Task input
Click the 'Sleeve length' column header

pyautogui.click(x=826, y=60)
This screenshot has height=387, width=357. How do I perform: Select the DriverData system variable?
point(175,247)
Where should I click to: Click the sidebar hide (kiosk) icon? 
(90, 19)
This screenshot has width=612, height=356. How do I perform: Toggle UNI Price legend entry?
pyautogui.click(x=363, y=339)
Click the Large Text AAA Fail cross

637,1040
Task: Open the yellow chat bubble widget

* * *

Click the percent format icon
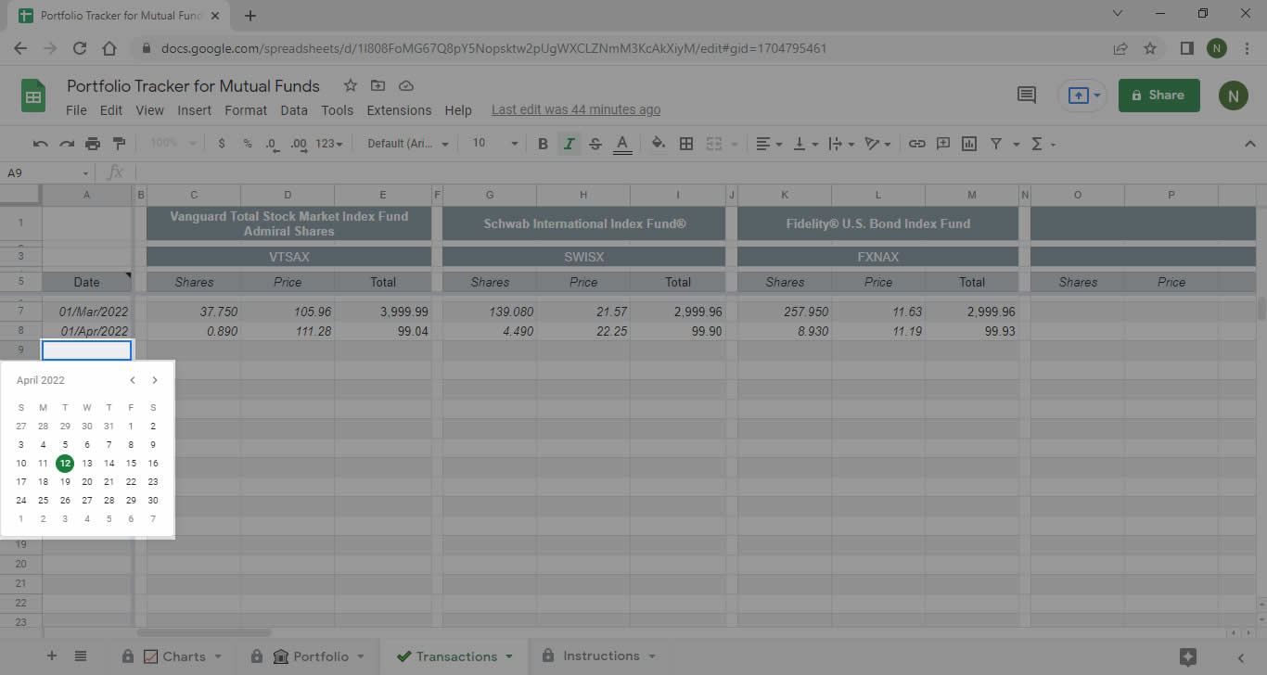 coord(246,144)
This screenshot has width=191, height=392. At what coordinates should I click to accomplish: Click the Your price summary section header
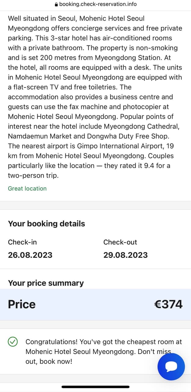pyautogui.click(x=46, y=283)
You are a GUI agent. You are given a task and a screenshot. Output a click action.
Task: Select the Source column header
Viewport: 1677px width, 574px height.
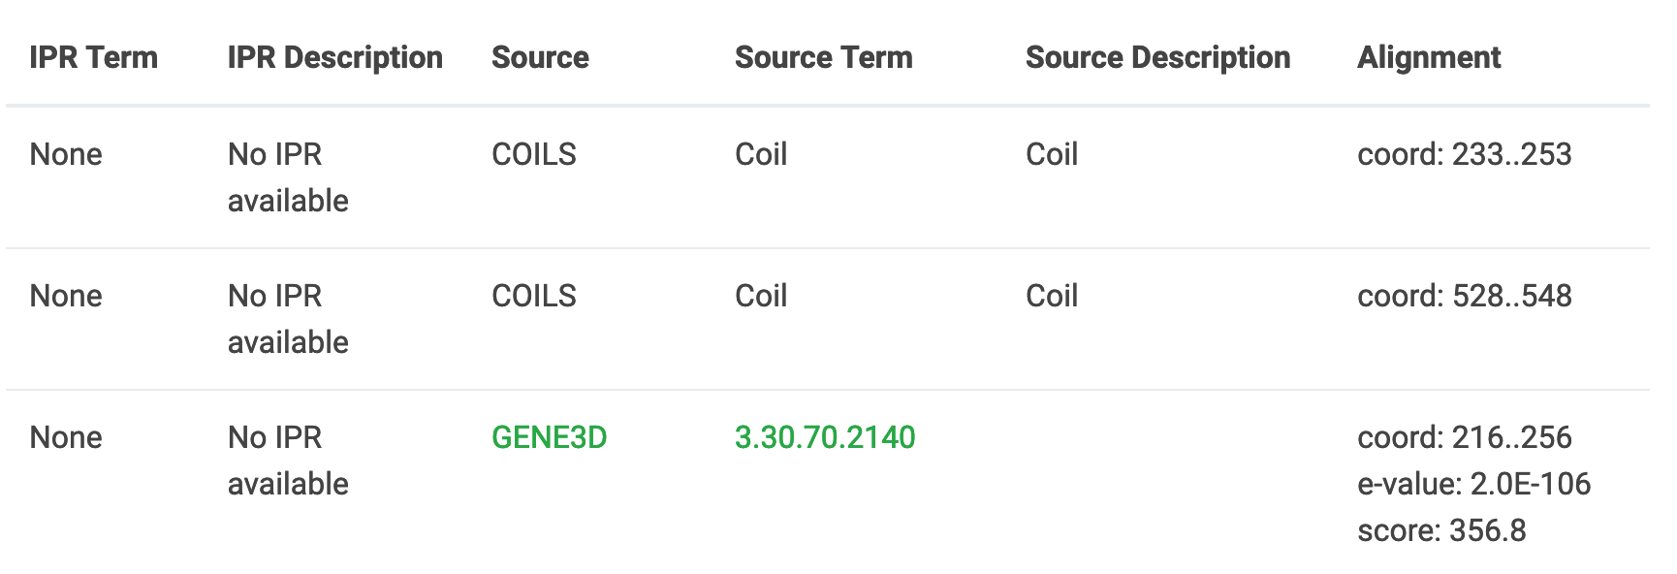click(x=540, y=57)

Exercise details
Find where the line with "This screenshot has width=612, height=356." sits in the material above, then copy exactly from it through the line with "Task: Open the yellow chat bubble widget". Add no other line.

Task result
This screenshot has width=612, height=356. How do I perform: Toggle UNI Price legend entry?
pyautogui.click(x=363, y=339)
Click the Large Text AAA Fail cross

637,1040
Task: Open the yellow chat bubble widget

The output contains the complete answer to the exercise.